Not and so when it comes to race in the USA. Non for some people anyway.

This matters a swell bargain. In many years of anti-racist piece of work, I take discovered that whites who deny any connection to the racism of the past will as well generally deny any connection to the racism of the present. "Delight don't tell me," cry deniers of systemic white racism. One step removed is the view that we should "accept" the history just must take the skillful with the bad. This is sometimes known as the "warts and all" theory of history. A variation is the convenient thought that slavery was the "original sin." Sin, of class, in the Western Christian signal of view is inevitable and immutable.

This takes an especially pernicious twist when white racism deniers argue that in that location has always been slavery every bit though that itself somehow makes it justified. It's not truthful that every lodge over all time has enslaved people. But even if it were true, the kind of slavery on which the U.S. was built is unlike whatsoever other that preceded information technology. It co-evolved with capitalism and information technology conflated slavery with "race"—plantation commercialism equally the Rev. James Lawson calls it. CSU Fresno scholars Blain Roberts and Ethan J. Kytle put it this way recently in theNew York Times: "New research has gone farther, exposing how American commercialism and democracy — once thought to be antithetical to slavery — emerged hand-in-mitt with information technology."

Hard every bit it may be for propaganda-conditioned whites to grasp, global race-based capitalism is non a organization of the past with lingering effects.

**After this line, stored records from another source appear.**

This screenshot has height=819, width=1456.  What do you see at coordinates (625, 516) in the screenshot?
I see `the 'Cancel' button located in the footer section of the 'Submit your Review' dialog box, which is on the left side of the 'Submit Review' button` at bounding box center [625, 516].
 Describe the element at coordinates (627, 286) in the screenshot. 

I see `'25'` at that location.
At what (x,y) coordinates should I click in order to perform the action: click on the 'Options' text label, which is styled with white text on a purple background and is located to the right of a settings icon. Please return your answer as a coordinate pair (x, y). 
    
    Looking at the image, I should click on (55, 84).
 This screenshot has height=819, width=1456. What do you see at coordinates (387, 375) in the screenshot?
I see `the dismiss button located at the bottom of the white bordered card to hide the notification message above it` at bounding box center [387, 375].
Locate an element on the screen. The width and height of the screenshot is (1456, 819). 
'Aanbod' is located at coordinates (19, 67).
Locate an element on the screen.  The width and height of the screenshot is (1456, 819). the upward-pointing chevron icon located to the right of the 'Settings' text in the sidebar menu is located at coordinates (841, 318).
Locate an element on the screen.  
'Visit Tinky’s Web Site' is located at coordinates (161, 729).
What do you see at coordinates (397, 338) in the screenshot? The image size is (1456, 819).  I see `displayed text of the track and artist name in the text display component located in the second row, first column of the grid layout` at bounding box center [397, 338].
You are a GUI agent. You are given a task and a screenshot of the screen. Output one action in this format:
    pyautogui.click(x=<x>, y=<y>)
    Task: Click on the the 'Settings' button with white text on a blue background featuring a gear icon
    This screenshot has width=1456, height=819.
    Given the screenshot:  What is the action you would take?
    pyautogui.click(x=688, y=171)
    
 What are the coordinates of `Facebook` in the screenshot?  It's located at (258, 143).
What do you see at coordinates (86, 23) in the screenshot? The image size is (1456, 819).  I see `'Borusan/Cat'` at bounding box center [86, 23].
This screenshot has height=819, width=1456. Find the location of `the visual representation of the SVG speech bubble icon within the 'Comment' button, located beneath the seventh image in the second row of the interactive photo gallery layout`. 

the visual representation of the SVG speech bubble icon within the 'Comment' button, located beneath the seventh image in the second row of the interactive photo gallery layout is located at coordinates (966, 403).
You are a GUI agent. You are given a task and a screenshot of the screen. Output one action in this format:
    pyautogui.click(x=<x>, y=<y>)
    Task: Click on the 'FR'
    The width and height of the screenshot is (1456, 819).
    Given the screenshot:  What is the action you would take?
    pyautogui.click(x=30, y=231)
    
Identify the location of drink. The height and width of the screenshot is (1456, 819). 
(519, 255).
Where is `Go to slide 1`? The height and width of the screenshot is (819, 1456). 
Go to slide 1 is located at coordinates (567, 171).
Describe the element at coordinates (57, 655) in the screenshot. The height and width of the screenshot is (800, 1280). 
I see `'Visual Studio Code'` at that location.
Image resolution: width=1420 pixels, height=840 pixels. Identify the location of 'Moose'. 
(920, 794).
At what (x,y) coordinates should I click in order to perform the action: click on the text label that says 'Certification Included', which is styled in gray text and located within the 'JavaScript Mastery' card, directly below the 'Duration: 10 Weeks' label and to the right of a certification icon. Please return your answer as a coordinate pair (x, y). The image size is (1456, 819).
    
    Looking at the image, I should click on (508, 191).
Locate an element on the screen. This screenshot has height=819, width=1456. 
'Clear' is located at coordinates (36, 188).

Information technology is a living,  breathing organism of the present. It is a unitary thing. It is therefore non a expert affair with warts. Information technology is 1 matter. The "good" things always comes packaged with the "bad" thing. The mechanics of how information technology often works has a proper name: thou bargains.

The mother of all thousand bargains is the U.S. Constitution which accommodated slavery in several ways, including the notorious three-fifths clause. While the Constitution was by no means the first thou bargain, information technology solidified a design that continues to this twenty-four hours. The New Deal, as Ira Katznelson demonstrates in his book Fear Itself, was another thou bargain that combined "progressive' achievements such as union rights and Social Security with reaffirming the power of Dixiecrats and the institutions of Jim Crow.

Katznelson is white. So am I. So are many others now writing and speaking honestly and openly about the enduring ability of white racism. That is valuable because it strengthens the idea that whites can come to terms with reality, past and present, as opposed to the myths we are encouraged to believe. As nosotros practise so, some other earth does become possible.

Of class white people tin can't "relieve" the world. That mindset is the problem not the solution. Just we can aid. As Vietnam antiwar leader Rennie Davis points out, information technology is when we stop beingness invisible to each other that we start to become a motion.